Evaluation of the incretin effect in humans using GIP and GLP-1 receptor antagonists

Abstract

Glucose-dependent insulinotropic polypeptide (GIP) and glucagon-like peptide-1 (GLP-1) potentiate glucose-induced insulin secretion and are therefore thought to be responsible for the incretin effect. The magnitude of the incretin effect, defined as the fraction of postprandial insulin secretion stimulated by intestinal factors, has been reported to be up to ∼60% in healthy individuals. In several pathological conditions but especially in patients with type 2 diabetes, the incretin effect is severely reduced or even absent. In line with this, the insulinotropic effects of GIP and GLP-1 are impaired in patients with type 2 diabetes, even when administered in supraphysiological doses.

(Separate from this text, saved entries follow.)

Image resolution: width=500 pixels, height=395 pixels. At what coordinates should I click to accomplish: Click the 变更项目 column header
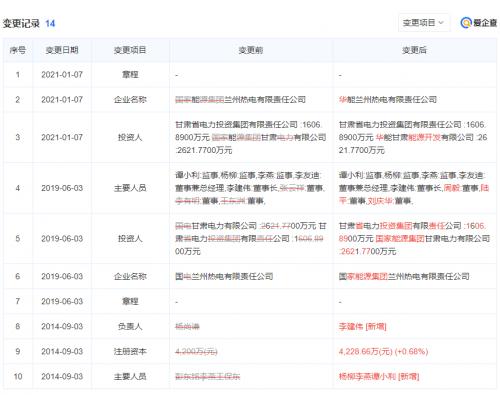tap(130, 50)

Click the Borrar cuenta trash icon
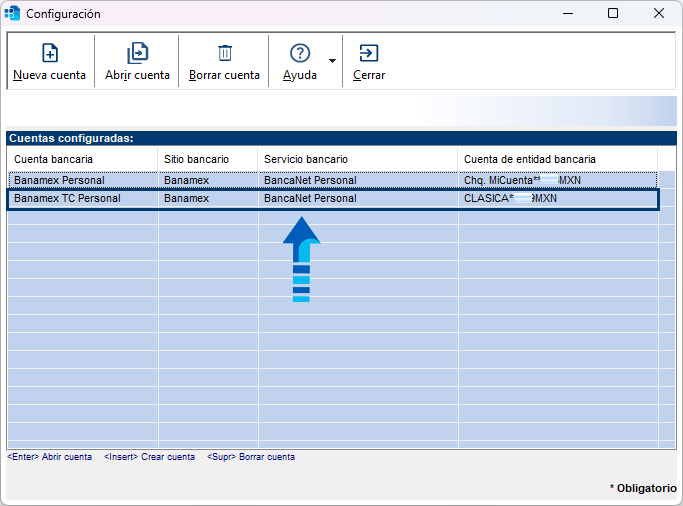(x=224, y=54)
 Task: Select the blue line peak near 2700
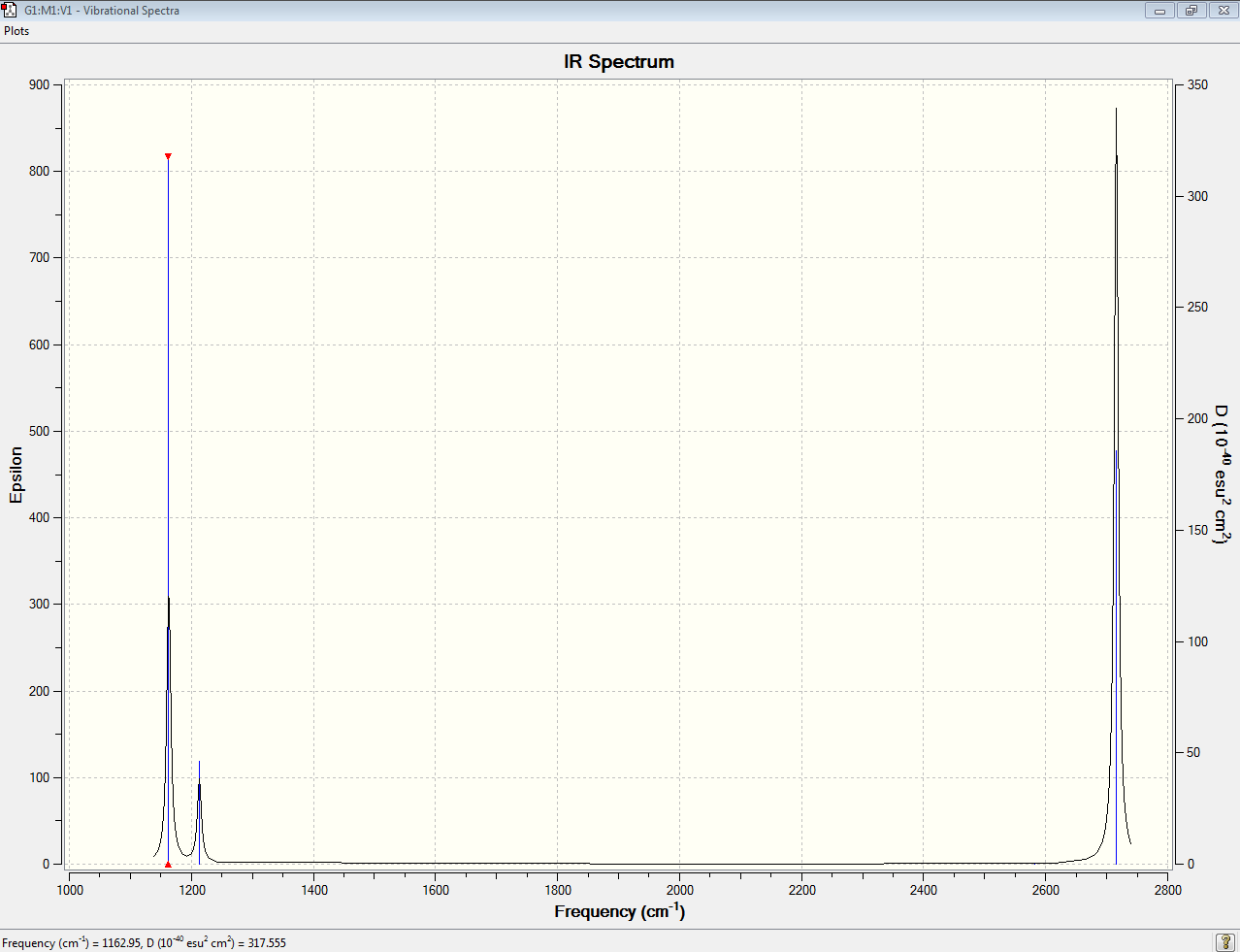point(1117,660)
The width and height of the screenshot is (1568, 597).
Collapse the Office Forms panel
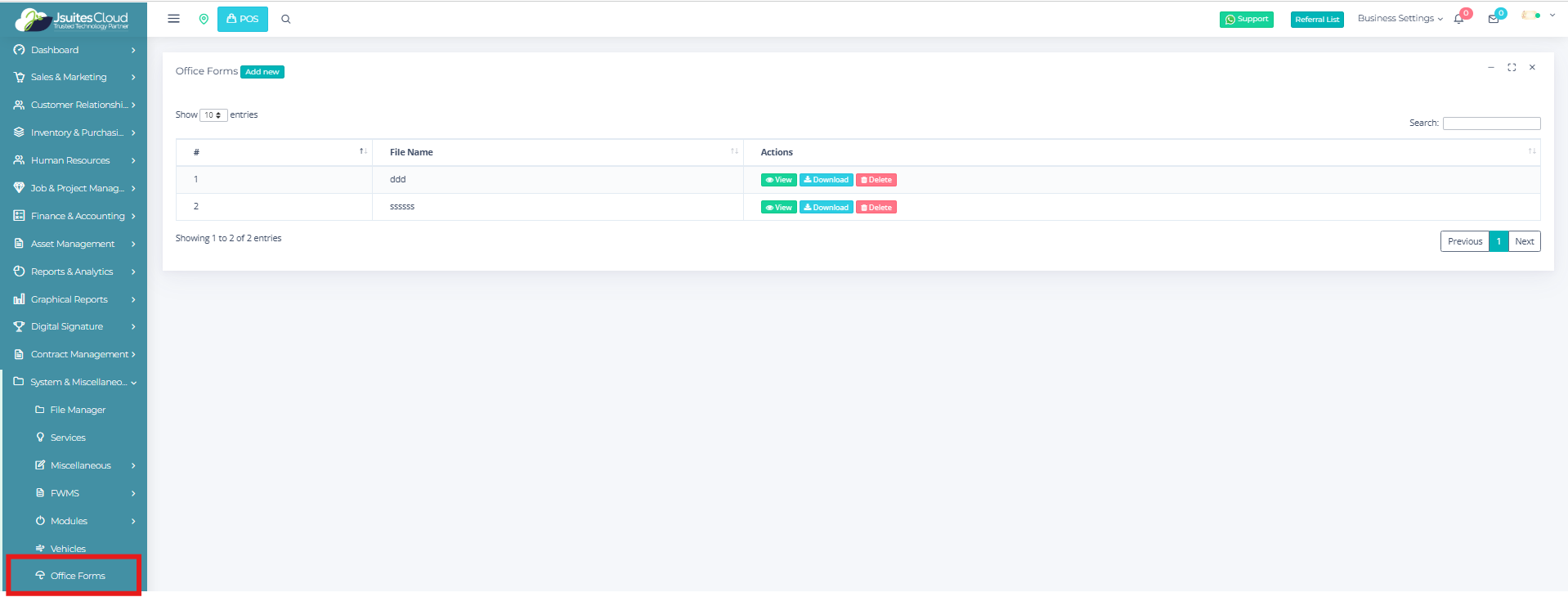pos(1491,67)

In healthy individuals, GIP has been proposed to be the most important incretin hormone of the two, but the individual contribution of the two is difficult to determine. However, using incretin hormone receptor antagonists: the novel GIP receptor antagonist GIP(3-30)NH₂ and the widely used GLP-1 receptor antagonist exendin(9-39)NH₂, we can now distinguish between the effects of the two hormones. In this review, we present and discuss studies in which the individual contribution of GIP and GLP-1 to the incretin effect in healthy individuals have been estimated and discuss the limitations of using incretin hormone receptor antagonists.